▶ _WHAT TO PRODUCE_
Once the line holding "女性 (46, 347)" appears, repeat it and each line after it to the end of the data, exactly and with nothing else; pictures stay out.

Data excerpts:
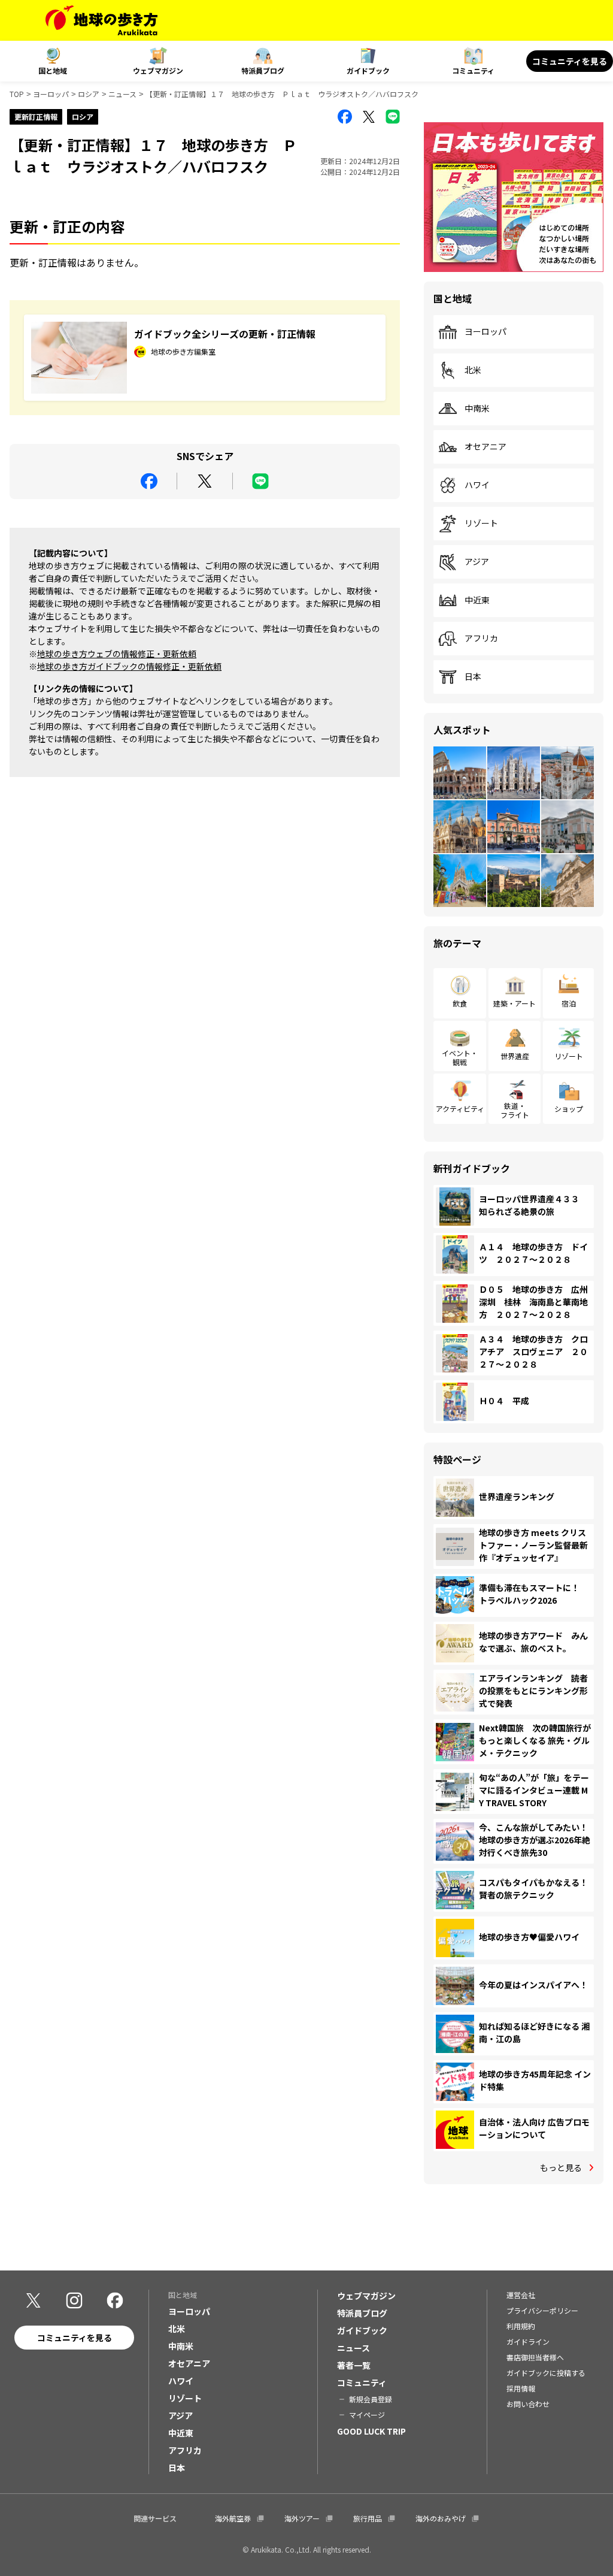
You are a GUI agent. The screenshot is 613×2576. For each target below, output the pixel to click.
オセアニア (485, 447)
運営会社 (520, 2295)
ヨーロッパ (51, 94)
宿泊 (569, 1003)
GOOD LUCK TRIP (371, 2431)
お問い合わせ (528, 2404)
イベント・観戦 (460, 1057)
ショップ (568, 1108)
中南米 (477, 408)
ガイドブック (368, 70)
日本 (473, 677)
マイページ (367, 2414)
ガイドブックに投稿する (545, 2373)
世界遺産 (514, 1056)
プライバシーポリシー (542, 2310)
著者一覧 (354, 2365)
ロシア (88, 94)
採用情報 (520, 2388)
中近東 (477, 600)
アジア (477, 562)
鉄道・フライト (514, 1109)
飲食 (460, 1003)
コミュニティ (473, 70)
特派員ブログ (262, 70)
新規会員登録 (370, 2399)
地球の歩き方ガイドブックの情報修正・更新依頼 (129, 666)
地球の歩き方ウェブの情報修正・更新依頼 (116, 654)
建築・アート (514, 1003)
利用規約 (520, 2326)
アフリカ (481, 638)
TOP (17, 94)
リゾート (481, 523)
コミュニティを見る (569, 61)
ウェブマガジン (158, 70)
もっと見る (561, 2167)
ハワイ (477, 485)
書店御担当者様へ (535, 2357)
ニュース (122, 94)
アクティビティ (460, 1108)
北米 (473, 370)
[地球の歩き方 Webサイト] (101, 20)
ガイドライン (528, 2341)
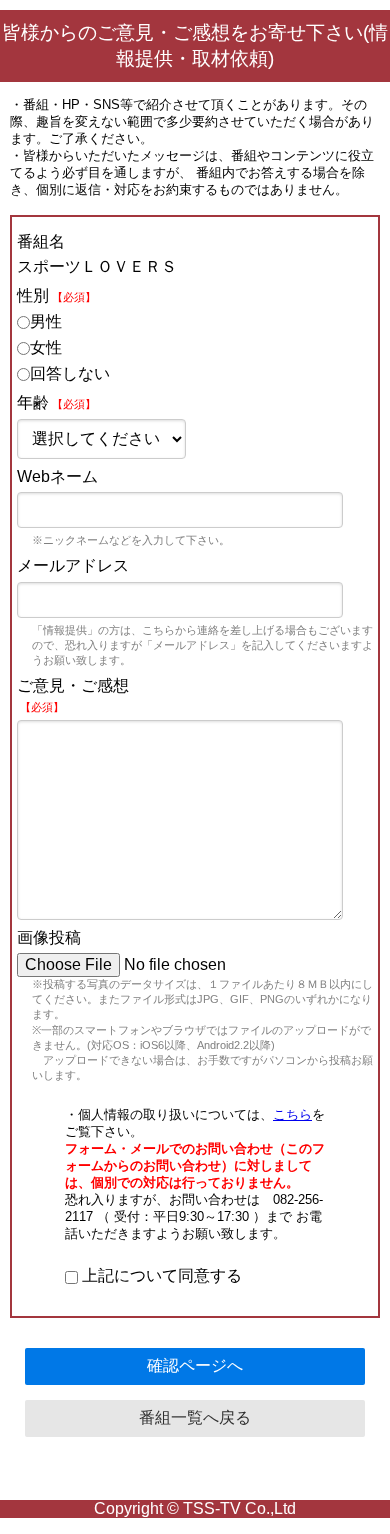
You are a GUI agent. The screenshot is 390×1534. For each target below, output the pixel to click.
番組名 (41, 241)
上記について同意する (160, 1275)
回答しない (70, 373)
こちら (292, 1114)
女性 (46, 347)
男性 (46, 321)
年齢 (56, 402)
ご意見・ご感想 (73, 695)
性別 (56, 295)
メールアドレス (73, 565)
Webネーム (57, 476)
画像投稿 (49, 937)
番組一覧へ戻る (195, 1417)
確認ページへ (195, 1365)
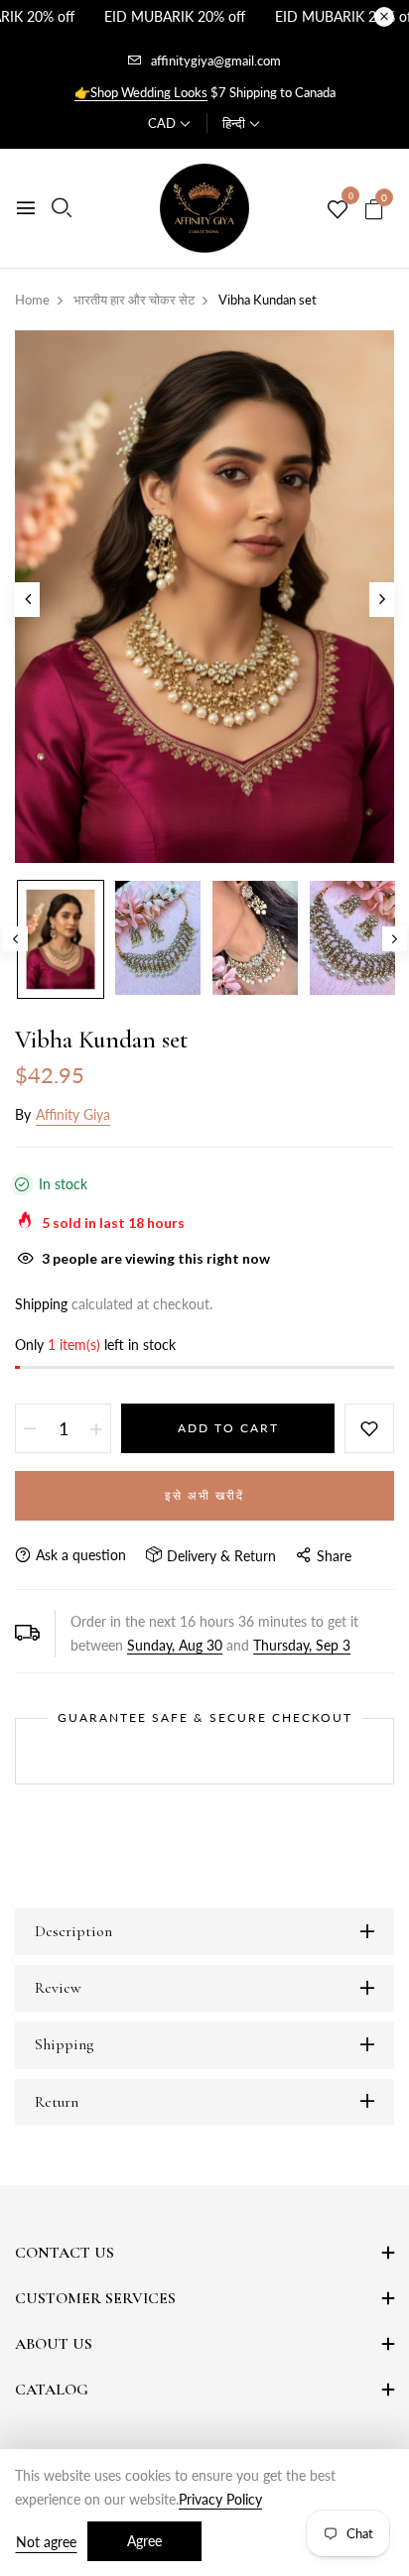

▶ _ANSWER SECTION_
女性 (46, 347)
男性 (46, 321)
年齢 (56, 402)
ご意見・ご感想 (73, 695)
性別 (56, 295)
メールアドレス (73, 565)
Webネーム (57, 476)
画像投稿 (49, 937)
番組一覧へ戻る (195, 1417)
確認ページへ (195, 1365)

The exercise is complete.